TASK INSTRUCTIONS
1 - List every all-uppercase identifier that appears in the code excerpt quoted in the mailing-list thread on SEV CPUID bits.
2 - Write the next part of the mailing-list thread on SEV CPUID bits, picking up after its final line.

TEXT SHOWN

Ah, I missed the fact that we don't need to pass the SevES
bit to the guest because guest actually does not need it.
It just needs the SevBit to make decision whether its
safe to call the RDMSR for SEV_STATUS. The SEV_STATUS
MSR will give information which SEV feature is enabled.

thanks

On 11/22/19 1:52 PM, Peter Gonda wrote:
> I am not sure that the SevEs CPUID bit has the same problem as the Sev
> bit. It seems the reason the Sev bit was to be passed to the guest was
> to prevent the guest from reading the SEV MSR if it did not exist. If
> the guest is running with SevEs it must be also running with Sev. So
> the guest  can safely read the SevStatus MSR to check the SevEsEnabled
> bit because the Sev CPUID bit will be set.
> 
> If I look at the AMD patches for ES. I see just that,
> https://nam11.safelinks.protection.outlook.com/?url=https%3A%2F%2Fgithub.com%2FAMDESE%2Flinux%2Fcommit%2Fc19d84b803caf8e3130b1498868d0fcafc755da7&data=02%7C01%7Cbrijesh.singh%40amd.com%7Cfe5a46e348a5464ea52b08d76f85909b%7C3dd8961fe4884e608e11a82d994e183d%7C0%7C0%7C637100491764446005&sdata=R6RrRO0TpcfM7uzpBbsGhVp47bA%2BVoz624IBQif%2BxjA%3D&reserved=0,
> it doesn't look for the SevEs CPUID bit.
> 
> } else {
>    /* For SEV, check the SEV MSR */
>    msr = __rdmsr(MSR_AMD64_SEV);
>    if (!(msr & MSR_AMD64_SEV_ENABLED))
>      return;
>    /* SEV state cannot be controlled by a command line option */
>    sme_me_mask = me_mask;
>    sme_me_status |= SEV_ACTIVE;
>    physical_mask &= ~sme_me_mask;
> +
> +  if (!(msr & MSR_AMD64_SEV_ES_ENABLED))
> +    return;
> +
> +  sme_me_status |= SEV_ES_ACTIVE;
>    return;
> }
> 
> }
> 
> 
> On Fri, Nov 22, 2019 at 9:18 AM Jim Mattson <jmattson@google.com> wrote:
>>
>> Does SEV-ES indicate that SEV-ES guests are supported, or that the
>> current (v)CPU is running with SEV-ES enabled, or both?
>>
>> On Fri, Nov 22, 2019 at 5:01 AM Brijesh Singh <brijesh.singh@amd.com> wrote:
>>>
>>>
>>> On 11/21/19 2:33 PM, Peter Gonda wrote:
>>>> Only pass through guest relevant CPUID information: Cbit location and
>>>> SEV bit. The kernel does not support nested SEV guests so the other data
>>>> in this CPUID leaf is unneeded by the guest.

MATERIAL PROVIDED
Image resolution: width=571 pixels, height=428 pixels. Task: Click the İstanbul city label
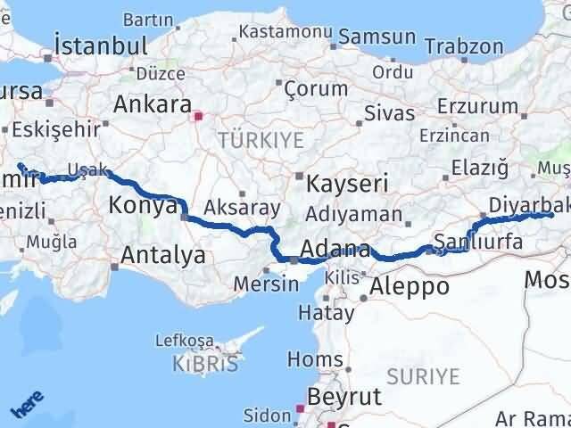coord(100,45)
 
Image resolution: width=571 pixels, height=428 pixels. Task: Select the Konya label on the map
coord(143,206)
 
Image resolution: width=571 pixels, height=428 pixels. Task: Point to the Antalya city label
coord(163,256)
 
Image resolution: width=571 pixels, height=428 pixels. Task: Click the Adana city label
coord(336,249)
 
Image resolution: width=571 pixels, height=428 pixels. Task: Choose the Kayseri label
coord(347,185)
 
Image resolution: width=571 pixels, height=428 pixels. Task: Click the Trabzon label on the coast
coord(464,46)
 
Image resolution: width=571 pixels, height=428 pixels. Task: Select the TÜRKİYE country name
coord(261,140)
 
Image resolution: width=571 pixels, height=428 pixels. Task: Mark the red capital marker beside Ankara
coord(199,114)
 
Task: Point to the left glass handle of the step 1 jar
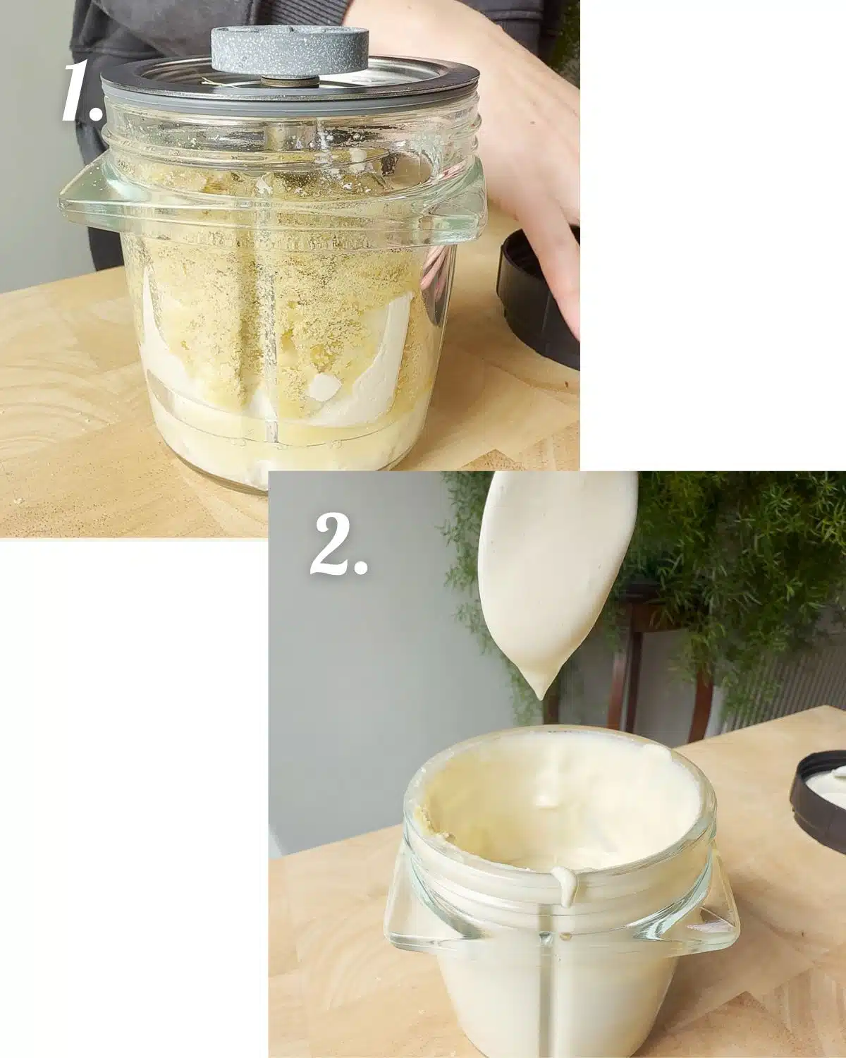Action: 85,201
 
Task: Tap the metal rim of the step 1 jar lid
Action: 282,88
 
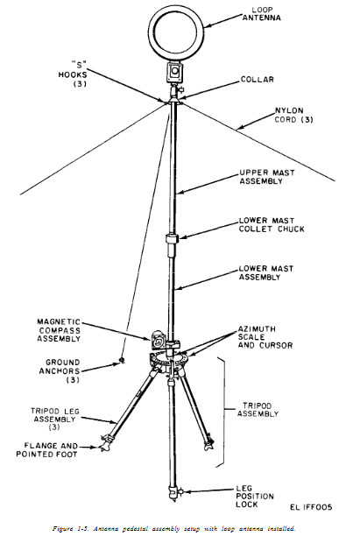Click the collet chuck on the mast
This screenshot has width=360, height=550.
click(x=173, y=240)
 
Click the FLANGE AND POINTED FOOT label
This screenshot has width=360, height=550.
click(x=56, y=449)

...

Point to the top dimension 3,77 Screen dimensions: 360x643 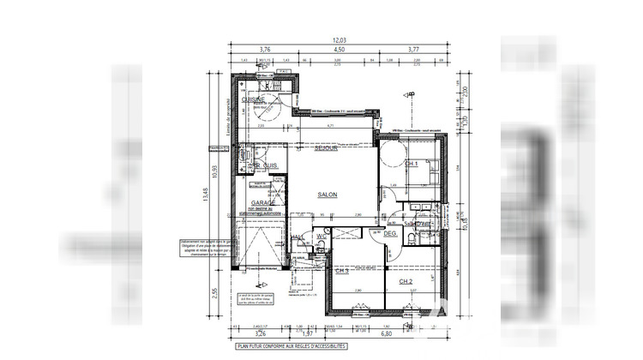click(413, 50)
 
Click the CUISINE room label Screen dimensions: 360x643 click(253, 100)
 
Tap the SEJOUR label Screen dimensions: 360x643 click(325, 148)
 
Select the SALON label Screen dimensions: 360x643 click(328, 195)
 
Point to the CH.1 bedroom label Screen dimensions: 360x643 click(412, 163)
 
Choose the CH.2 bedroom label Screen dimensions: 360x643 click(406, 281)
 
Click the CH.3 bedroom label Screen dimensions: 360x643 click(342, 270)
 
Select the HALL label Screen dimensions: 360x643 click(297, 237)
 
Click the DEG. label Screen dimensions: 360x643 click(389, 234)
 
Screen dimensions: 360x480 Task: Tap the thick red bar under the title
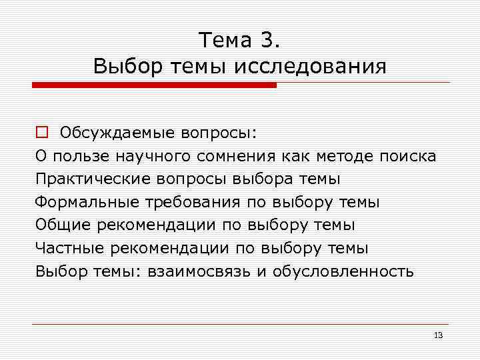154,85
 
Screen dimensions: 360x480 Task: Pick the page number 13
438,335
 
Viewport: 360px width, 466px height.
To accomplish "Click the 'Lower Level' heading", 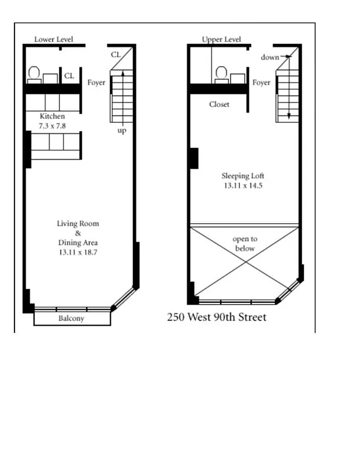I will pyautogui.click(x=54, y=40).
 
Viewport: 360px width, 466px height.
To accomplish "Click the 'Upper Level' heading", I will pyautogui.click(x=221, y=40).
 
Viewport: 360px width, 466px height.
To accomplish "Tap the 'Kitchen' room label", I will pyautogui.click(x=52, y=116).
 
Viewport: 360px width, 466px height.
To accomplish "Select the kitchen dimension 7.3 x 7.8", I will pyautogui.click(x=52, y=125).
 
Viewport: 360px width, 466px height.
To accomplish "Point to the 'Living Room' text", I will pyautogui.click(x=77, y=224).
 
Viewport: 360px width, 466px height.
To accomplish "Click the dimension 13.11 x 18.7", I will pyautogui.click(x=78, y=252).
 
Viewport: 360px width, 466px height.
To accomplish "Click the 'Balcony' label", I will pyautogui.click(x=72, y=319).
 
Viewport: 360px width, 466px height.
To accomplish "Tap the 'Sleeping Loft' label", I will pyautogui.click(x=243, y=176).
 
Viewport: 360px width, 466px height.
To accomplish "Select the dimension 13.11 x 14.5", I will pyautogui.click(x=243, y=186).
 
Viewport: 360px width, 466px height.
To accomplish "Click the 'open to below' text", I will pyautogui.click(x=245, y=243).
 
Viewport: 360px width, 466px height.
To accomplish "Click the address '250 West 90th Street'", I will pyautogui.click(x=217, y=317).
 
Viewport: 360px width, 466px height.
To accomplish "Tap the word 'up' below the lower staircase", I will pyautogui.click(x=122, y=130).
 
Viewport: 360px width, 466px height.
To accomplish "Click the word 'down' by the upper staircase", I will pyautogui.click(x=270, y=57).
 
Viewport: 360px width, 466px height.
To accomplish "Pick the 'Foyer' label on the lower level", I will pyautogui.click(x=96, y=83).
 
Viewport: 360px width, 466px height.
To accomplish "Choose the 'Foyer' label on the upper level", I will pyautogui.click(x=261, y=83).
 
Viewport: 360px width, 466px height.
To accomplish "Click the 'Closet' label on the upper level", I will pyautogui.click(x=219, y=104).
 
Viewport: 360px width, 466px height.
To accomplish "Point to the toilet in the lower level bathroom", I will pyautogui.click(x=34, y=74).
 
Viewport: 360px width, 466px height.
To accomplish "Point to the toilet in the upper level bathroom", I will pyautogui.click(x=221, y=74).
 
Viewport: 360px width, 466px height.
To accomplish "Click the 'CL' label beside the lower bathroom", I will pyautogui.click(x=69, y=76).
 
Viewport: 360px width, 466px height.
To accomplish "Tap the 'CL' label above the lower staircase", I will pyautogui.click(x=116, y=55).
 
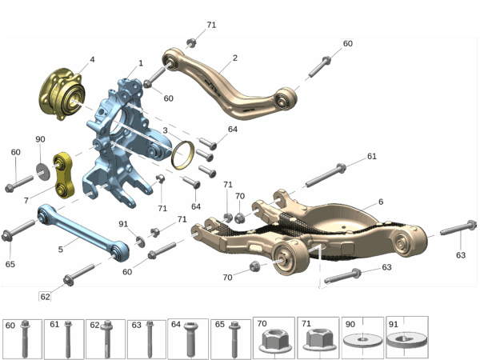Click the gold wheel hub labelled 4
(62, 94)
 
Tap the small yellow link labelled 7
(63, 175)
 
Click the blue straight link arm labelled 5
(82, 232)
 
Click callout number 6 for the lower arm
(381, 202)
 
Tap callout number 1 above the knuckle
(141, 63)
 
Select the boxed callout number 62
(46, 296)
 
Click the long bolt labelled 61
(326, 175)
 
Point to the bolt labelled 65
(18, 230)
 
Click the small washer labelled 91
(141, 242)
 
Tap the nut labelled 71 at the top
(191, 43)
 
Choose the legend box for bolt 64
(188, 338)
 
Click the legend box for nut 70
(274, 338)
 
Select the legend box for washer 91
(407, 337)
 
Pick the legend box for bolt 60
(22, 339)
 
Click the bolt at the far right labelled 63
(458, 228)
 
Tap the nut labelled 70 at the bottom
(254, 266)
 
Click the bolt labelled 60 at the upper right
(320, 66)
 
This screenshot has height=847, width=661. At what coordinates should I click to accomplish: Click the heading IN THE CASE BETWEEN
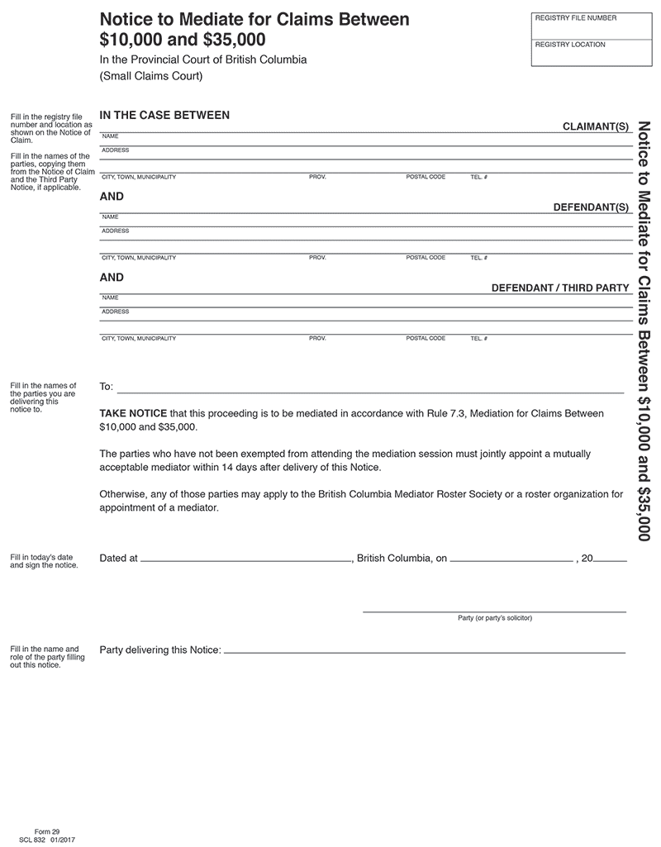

...

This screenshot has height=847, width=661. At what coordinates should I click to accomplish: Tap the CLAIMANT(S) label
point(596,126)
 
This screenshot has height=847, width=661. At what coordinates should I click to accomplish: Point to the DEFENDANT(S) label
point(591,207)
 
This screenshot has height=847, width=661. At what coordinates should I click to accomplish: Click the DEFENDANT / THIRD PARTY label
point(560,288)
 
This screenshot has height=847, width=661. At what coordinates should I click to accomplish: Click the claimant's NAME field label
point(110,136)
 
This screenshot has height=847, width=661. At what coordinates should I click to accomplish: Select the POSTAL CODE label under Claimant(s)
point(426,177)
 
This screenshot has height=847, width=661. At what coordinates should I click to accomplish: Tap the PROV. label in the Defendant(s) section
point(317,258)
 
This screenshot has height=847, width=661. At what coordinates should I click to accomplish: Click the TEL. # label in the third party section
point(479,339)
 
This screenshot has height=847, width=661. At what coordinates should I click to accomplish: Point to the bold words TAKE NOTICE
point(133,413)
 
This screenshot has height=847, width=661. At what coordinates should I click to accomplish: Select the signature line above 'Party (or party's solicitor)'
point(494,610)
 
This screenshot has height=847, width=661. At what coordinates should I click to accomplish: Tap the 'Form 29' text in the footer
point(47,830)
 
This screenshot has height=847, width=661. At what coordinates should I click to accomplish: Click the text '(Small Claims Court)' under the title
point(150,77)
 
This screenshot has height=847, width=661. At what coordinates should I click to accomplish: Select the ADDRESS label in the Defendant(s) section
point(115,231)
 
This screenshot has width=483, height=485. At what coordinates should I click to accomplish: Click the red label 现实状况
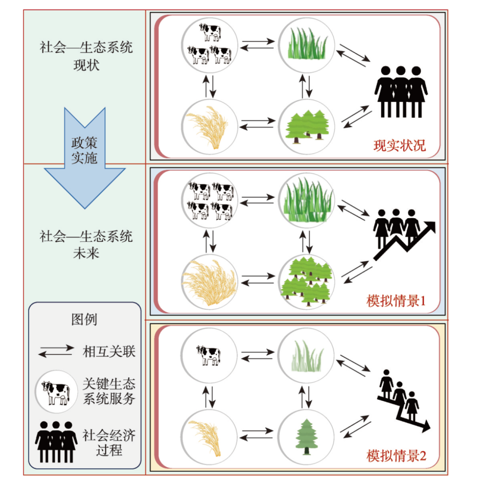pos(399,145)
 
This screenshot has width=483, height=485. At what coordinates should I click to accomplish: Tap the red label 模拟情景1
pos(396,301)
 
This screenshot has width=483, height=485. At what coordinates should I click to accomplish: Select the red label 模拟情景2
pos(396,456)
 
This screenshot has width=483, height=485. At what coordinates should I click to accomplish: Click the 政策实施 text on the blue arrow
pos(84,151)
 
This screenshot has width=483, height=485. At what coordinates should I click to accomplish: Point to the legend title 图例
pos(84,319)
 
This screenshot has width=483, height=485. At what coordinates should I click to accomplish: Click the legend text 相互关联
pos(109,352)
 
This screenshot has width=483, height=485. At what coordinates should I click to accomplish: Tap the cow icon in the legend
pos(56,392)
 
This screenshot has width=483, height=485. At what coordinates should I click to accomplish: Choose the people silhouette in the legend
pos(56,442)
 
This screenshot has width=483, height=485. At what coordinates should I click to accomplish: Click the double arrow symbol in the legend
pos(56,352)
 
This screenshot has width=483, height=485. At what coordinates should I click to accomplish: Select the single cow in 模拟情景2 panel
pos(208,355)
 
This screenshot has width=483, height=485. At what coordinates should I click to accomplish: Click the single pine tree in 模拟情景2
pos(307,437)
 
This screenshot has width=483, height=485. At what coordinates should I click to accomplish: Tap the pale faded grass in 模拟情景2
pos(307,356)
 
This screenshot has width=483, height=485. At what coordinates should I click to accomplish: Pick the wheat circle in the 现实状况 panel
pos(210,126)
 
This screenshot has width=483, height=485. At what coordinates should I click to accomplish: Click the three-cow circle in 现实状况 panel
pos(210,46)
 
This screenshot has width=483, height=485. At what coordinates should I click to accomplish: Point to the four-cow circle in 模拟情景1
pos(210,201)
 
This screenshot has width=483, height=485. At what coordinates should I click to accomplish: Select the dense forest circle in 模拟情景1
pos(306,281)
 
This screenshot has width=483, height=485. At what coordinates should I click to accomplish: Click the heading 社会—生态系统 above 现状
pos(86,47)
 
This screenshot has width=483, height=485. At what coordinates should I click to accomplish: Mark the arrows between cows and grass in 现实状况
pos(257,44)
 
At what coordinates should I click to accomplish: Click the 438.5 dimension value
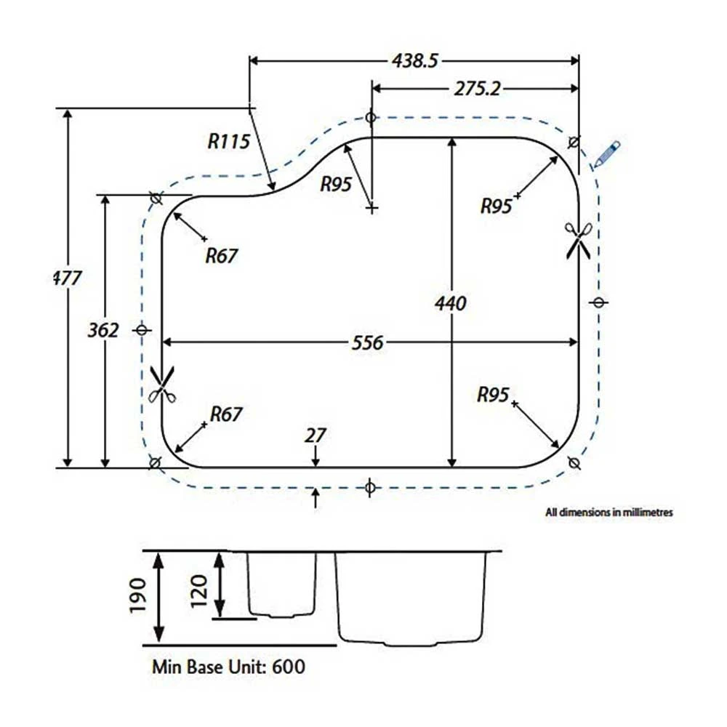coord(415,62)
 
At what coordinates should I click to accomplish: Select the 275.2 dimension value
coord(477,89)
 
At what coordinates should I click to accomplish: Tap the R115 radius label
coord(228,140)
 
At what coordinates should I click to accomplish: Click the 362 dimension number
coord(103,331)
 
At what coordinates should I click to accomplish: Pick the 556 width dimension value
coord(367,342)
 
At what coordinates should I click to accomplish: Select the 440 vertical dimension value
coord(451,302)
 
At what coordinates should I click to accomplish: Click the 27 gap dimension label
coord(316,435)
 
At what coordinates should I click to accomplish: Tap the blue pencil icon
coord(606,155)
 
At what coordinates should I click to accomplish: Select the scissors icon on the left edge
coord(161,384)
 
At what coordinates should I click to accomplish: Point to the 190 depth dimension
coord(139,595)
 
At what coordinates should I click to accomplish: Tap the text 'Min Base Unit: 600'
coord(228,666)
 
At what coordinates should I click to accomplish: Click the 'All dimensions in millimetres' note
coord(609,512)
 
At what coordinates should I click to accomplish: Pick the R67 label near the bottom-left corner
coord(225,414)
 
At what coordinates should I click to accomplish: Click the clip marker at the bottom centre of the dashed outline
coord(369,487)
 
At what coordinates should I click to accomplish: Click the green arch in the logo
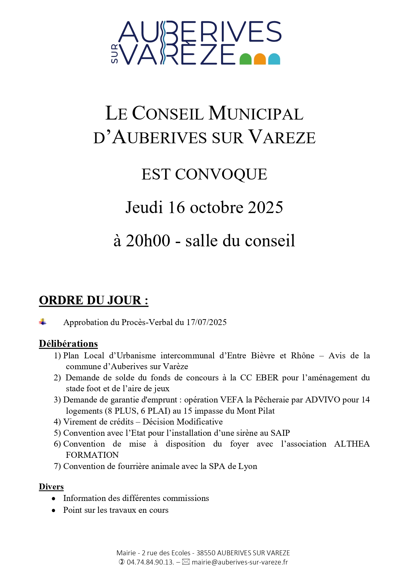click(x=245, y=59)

LIST OF ANSWERS
1 - MSR_AMD64_SEV, MSR_AMD64_SEV_ENABLED, SEV_ACTIVE, MSR_AMD64_SEV_ES_ENABLED, SEV_ES_ACTIVE

2 -
>>>>
>>>> Suggested-by: Jim Mattson <jmattson@google.com>
>>>> Signed-off-by: Peter Gonda <pgonda@google.com>
>>>> Reviewed-by: Jim Mattson <jmattson@google.com>
>>>> ---
>>>>   arch/x86/kvm/cpuid.c | 8 +++++++-
>>>>   1 file changed, 7 insertions(+), 1 deletion(-)
>>>>
>>>> diff --git a/arch/x86/kvm/cpuid.c b/arch/x86/kvm/cpuid.c
>>>> index 946fa9cb9dd6..6439fb1dbe76 100644
>>>> --- a/arch/x86/kvm/cpuid.c
>>>> +++ b/arch/x86/kvm/cpuid.c
>>>> @@ -780,8 +780,14 @@ static inline int __do_cpuid_func(struct kvm_cpuid_entry2 *entry, u32 function,
>>>>                break;
>>>>        /* Support memory encryption cpuid if host supports it */
>>>>        case 0x8000001F:
>>>> -             if (!boot_cpu_has(X86_FEATURE_SEV))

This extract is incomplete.